Inside, the dynamic tension between galleries, café and theater complements and contrasts as one functional area leads to the next. This is a collection of spaces in which to contemplate superb international art and the research facilities in which to study troves of media and commentary.

This is the magnificent new home of the Berkeley Art Museum (BAM) and the stunning Pacific Film Archives (PFA), which focuses on foreign films from around the world. Together the two form BAM/PFA (www.bampfa.org), the visual arts center of the University of California, Berkeley.

The Barbro Osher Theater
On Wednesday, Feb. 3, I had the distinct pleasure to be among a sold-out crowd visiting the reopening of the PFA at its new home, the Barbro Osher Theater, named for our own Consul General of Sweden for northern California, who together with her husband, Barney Osher, are among the most generous philanthropists for the arts and education locally, regionally and nationally (the Osher Lifelong Learning Institutes is in all 50 states).

The program opened with refreshments and an appreciative toast to the museum’s benefactor. We were in BAMPFA’s interesting sunken amphitheater, Crane Forum, with a huge mural on the wall and several levels of wood stadium benches with cushions spread about. At one end of the amphitheater, the tiers rise one floor high with a staircase beside the other wall. The entire amphitheater probably packs in a couple hundred people.

The chairman of the BAMPFA board, acknowledging that he and Barbro go back at least a third of a century on the board, thanked the Oshers for their generosity, which has often been crucial for sustaining it, and as in this case, for creating new venues and ventures. He was followed by BAMPFA Director Lawrence Rinder, who similarly thanked Barbro for her enthusiastic support for their mission which brought them to today.

As the audience then filed into the new state-of-the-art theater, we appreciated how this new facility would bring thousands of cinephiles from the campus and surrounding Bay Area to view the most moving of our contemporary art forms.

Susan Oxtoby, senior film curator of PFA, took the lectern to describe the new season’s remarkable offerings. She thanked the Oshers for donating this gift for all movie-lovers, which will allow them to appreciate the art and its development through the ages, across time and space, yet with particular depth in the masters of the medium, which the Oshers have also supported.

The arrival of a masterpiece
When it was Barbro’s turn to speak, she gave heartfelt thanks to her husband (and his consigliere) for their kindness in naming this theater for her. Many people delight in their home theater systems, but imagine, she remarked, having a theater named for you to entertain others on a topic you are so passionate about. She also thanked the PFA for allowing her to choose the first film.
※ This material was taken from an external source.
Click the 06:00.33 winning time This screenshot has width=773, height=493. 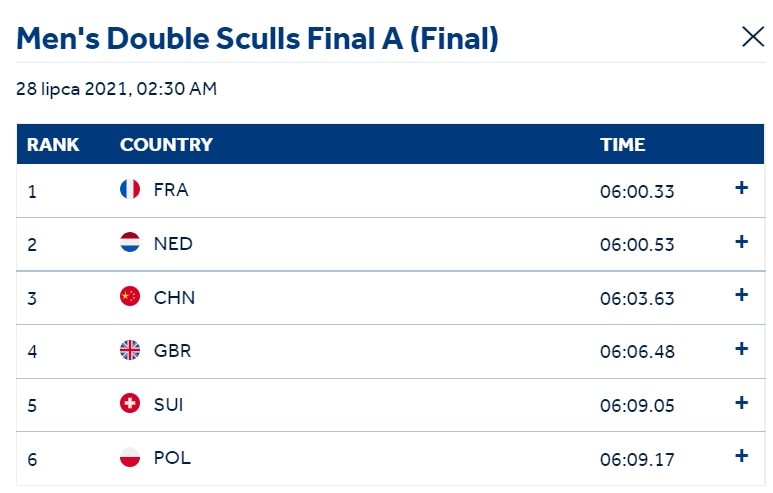(637, 191)
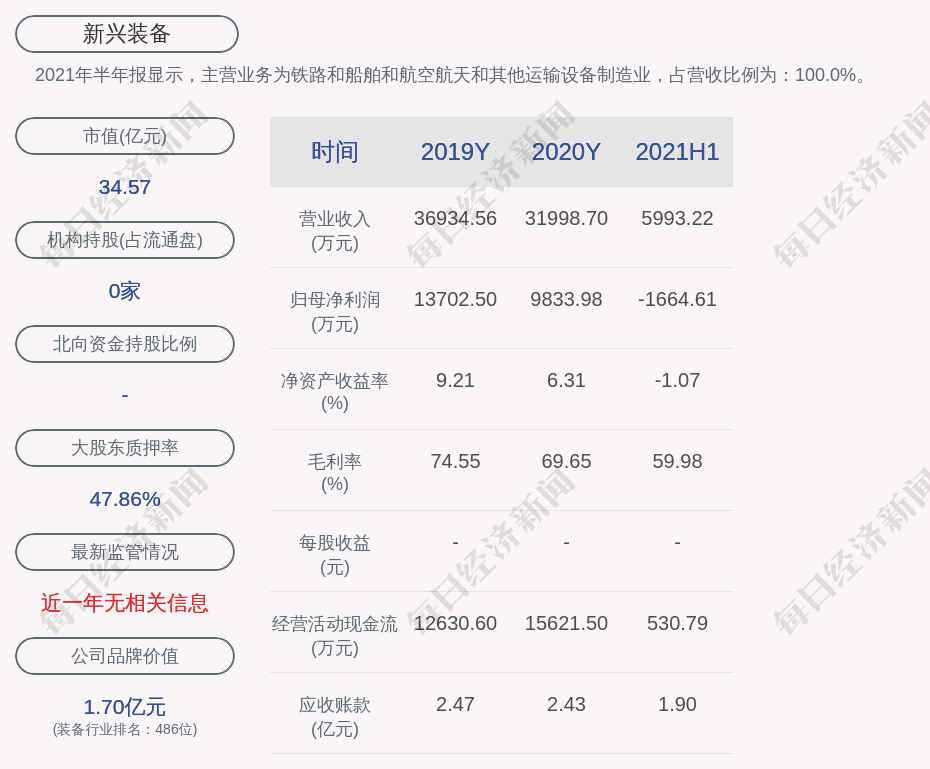Click the 机构持股(占流通盘) pill
Image resolution: width=930 pixels, height=769 pixels.
[x=125, y=240]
Of course, she admitted, it was not hard to select the Swedish director, Ingmar Bergman, but which of his great offerings? She chose the iconic classic, The Seventh Seal, because for her, like so many others, it was the heralding comet announcing the arrival of a world master and a masterpiece. And as she thought back with great pleasure to her student days in Sweden, she was grateful there were little cinemas in every town, not showing trivial American amusements but the art films from the best of Europe and elsewhere.
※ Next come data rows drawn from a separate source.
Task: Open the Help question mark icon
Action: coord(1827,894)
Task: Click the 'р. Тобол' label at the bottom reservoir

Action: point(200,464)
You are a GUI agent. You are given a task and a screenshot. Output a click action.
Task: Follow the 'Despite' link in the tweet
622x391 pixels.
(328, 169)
Professor Linda Haverty Rugg, an authority on Ingmar Bergman from UC Berkeley's Scandinavian Department, provided a most interesting introduction to the film, piquing our interest in seeing the film with new insight. We were lucky enough to do so there in the new Barbro Osher Theater.
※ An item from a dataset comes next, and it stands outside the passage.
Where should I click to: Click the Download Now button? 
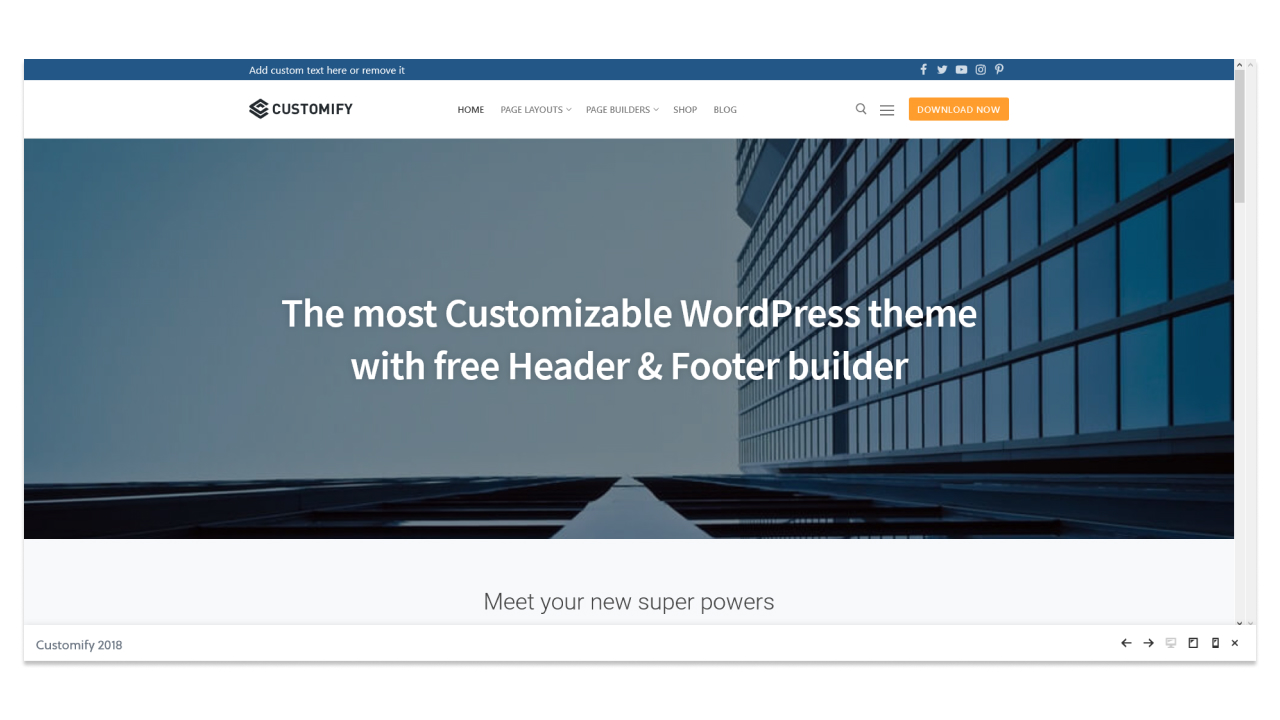[x=958, y=109]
With this auspicious beginning, PFA’s Barbro Osher Theater sets the standard for the institution’s teaching of new generations of students and lovers of cinema to appreciate the most significant of films for their art and intellect.

The new museum has a wonderful new café where members and guests can relax and discuss interpretations or be inspired to create new masterpieces. We thank and congratulate Barney and Barbro Osher for such a significant monument. They are both indeed our benefactors, not merely etymologically as “do-gooders” but as importantly for continually improving our communities and lifetime learners.